### Problem to work on:
Transcribe, word for word, the line containing "매우만족 (54, 2077)" and each line following it through the end of the listing below. Omit all other lines.

------------------------------

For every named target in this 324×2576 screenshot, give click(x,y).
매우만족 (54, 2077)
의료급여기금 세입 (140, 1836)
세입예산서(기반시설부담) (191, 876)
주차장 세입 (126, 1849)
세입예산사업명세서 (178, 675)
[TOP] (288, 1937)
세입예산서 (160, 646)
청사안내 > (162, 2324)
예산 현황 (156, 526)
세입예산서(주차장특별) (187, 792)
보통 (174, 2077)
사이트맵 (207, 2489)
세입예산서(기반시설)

------------------------------

### Written response:
매우만족 (54, 2077)
의료급여기금 세입 (140, 1836)
세입예산서(기반시설부담) (191, 876)
주차장 세입 (126, 1849)
세입예산사업명세서 (178, 675)
[TOP] (288, 1937)
세입예산서 (160, 646)
청사안내 > (162, 2324)
예산 현황 (156, 526)
세입예산서(주차장특별) (187, 792)
보통 (174, 2077)
사이트맵 (207, 2489)
세입예산서(기반시설)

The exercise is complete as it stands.